Foto: Reprodução / Redes Sociais
 

FALTA DE RESPEITO
Também há responsabilização: moral, legal, social. Quando um evento esportivo termina em agressão generalizada, existe também responsabilidade dos organizadores, das equipes, do público.

CAUSAS
Falta de preparo disciplinar: Treinadores, equipes de apoio, auxiliares que talvez não sejam preparados para controlar a emoção, ou para refletir sobre limites.

CAUSAS 2
Sistema regulatório fraco ou insuficiente. Se os organizadores, árbitros e federações não aplicam sanções severas para quem comete essas agressões pós-evento, se não há penalidades aplicáveis ( multa, suspensão, perda de licenciamento etc ), o incentivo para evitar esses comportamentos fica pequeno.

CAUSAS 3
Fica notório a cultura do espetáculo que celebra “bagunça”. Infelizmente, há um apelo popular para o confronto extremo; “treta”, agressividade, contusão viram atrações.

ÉTICA ESPORTIVA
Educação esportiva, desde categorias de base, deve enfatizar valores de respeito, autocontrole, fair play. Se isso não está presente, os atletas e equipes percebem que “vencer é tudo, guerra é permitida”.

CONSEQUÊNCIAS
Lutas deixarão de ser vistas como competições sérias, e mais como espetáculos de selvageria.

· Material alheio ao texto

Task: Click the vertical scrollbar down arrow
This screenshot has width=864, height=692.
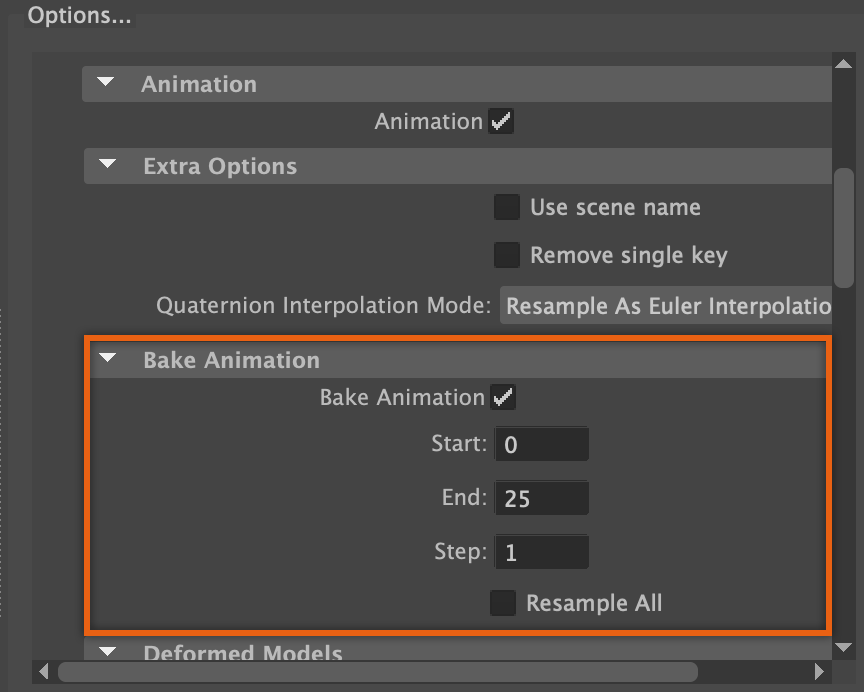Action: 843,647
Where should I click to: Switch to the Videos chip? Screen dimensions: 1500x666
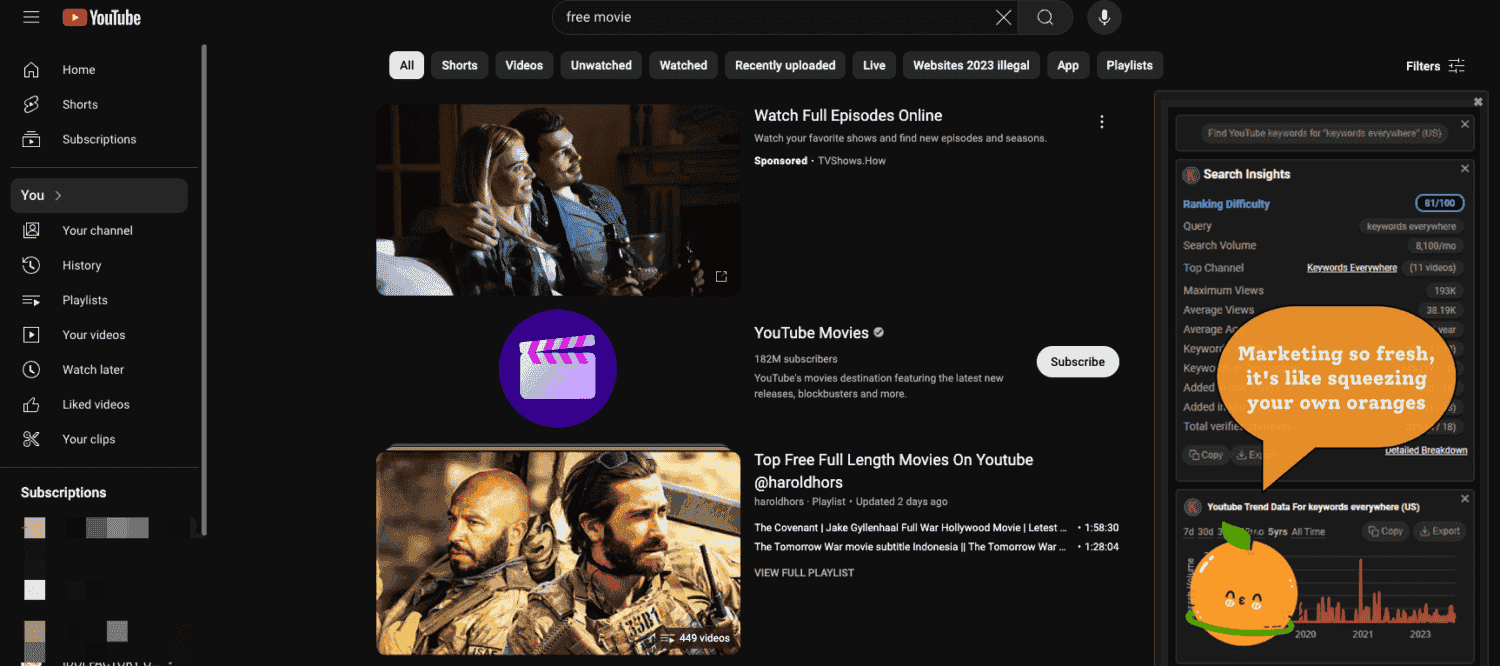coord(524,65)
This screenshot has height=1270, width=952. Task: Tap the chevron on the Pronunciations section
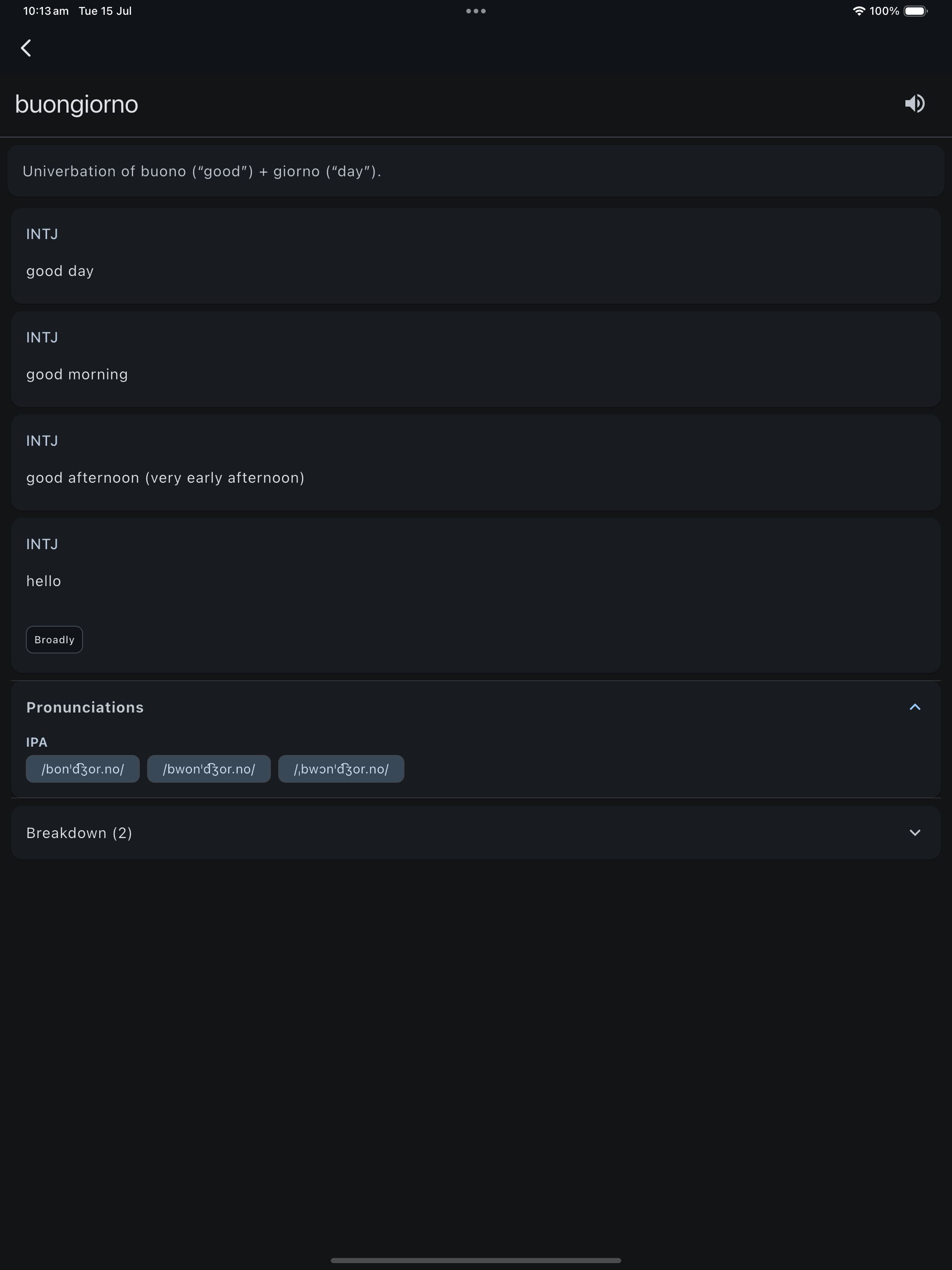pos(915,707)
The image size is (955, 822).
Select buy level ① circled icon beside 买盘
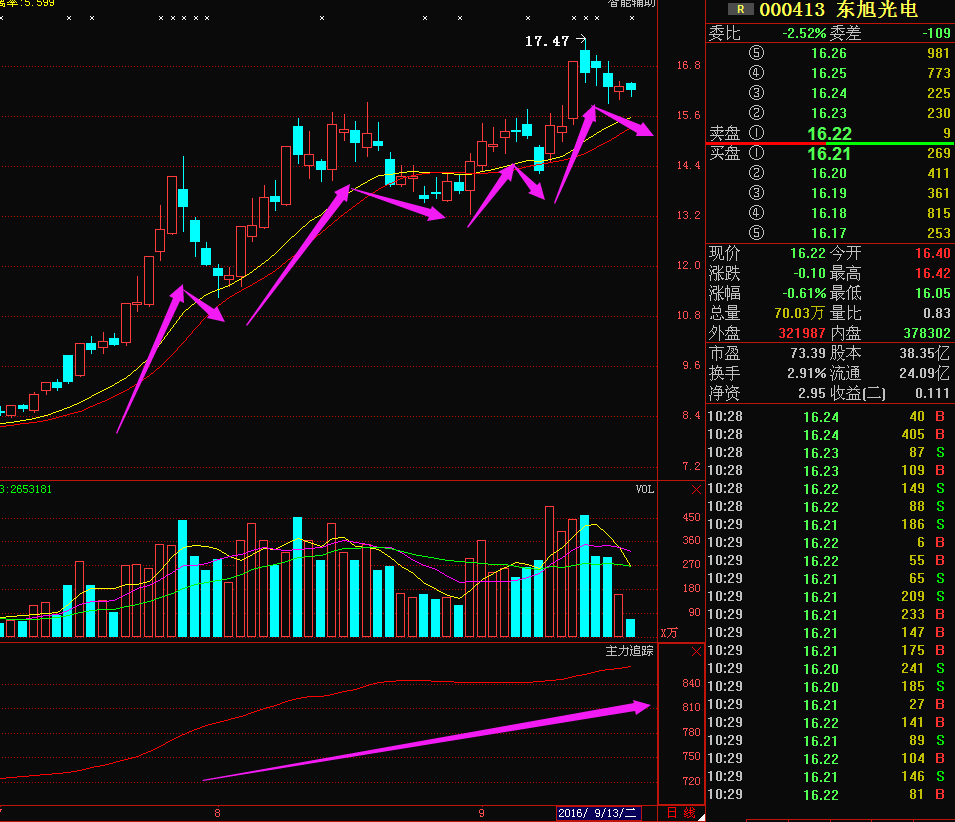click(756, 153)
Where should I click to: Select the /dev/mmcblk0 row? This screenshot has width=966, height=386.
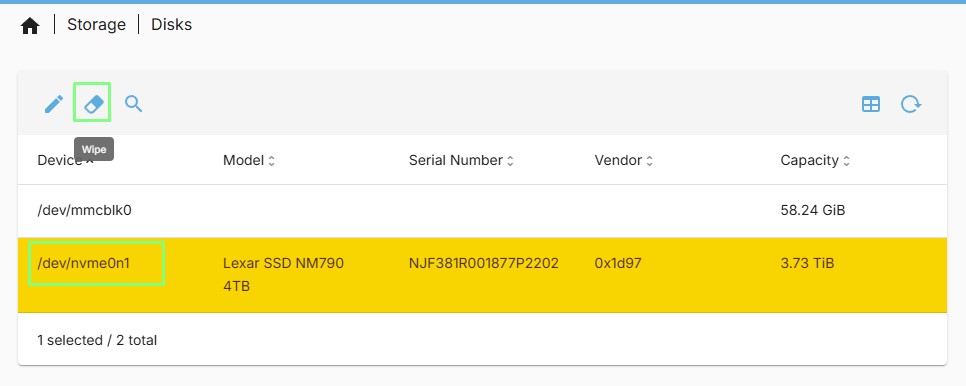pos(482,211)
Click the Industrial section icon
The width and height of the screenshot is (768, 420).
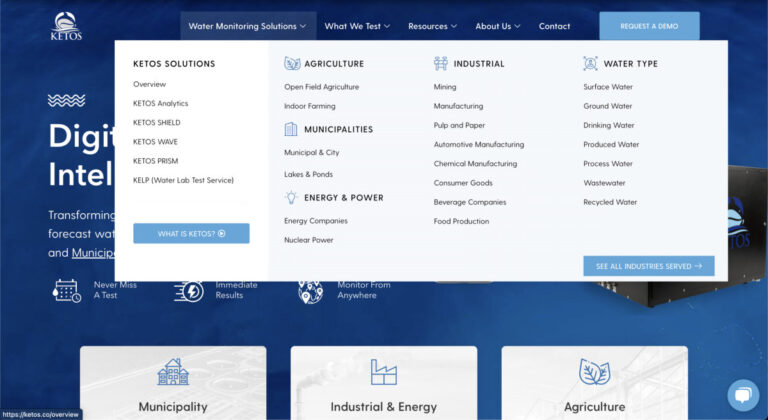441,64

Isso afasta patrocinadores, público mais consciente, possivelmente gera regulação mais dura, proibições, risco legal.

SAÚDE
Cabe destacar também à saúde dos lutadores, que são afetados por lesões inesperadas, traumas físicos ou psicológicos, risco de acidentes maiores quando o combate deveria ter acabado.

CONCLUSÃO
O evento com Popó vs Wanderlei escancarou algo que muitos já sabiam: além da agressão no ringue ou octógono, há uma violência simbólica muito perigosa quando a regra final é ignorada, quando a briga se estende para fora dos limites oficiais.

CONCLUSÃO 2
Isso destrói o valor educativo, o exemplo que deveria ser dado, e reafirma hábitos de incivilidade.

OPINIÃO
Não se trata de demonizar o esporte de combate, mas de exigir que ele seja praticado com responsabilidade.

OPINIÃO 2
Existem regras para serem respeitadas não só tecnicamente, mas moralmente; que equipes aprendam que a honra do atleta não está em agressividade desmedida, mas em disciplina, estratégia, controle.

OPINIÃO 3
Se o Brasil é conhecido como país que forma muitos atletas de contato, que também possa mostrar nos ringues algo além de violência: respeito, dignidade, civilidade.

FRASE
Lutar dentro das regras é a prova de que a brutalidade pode ter inteligência.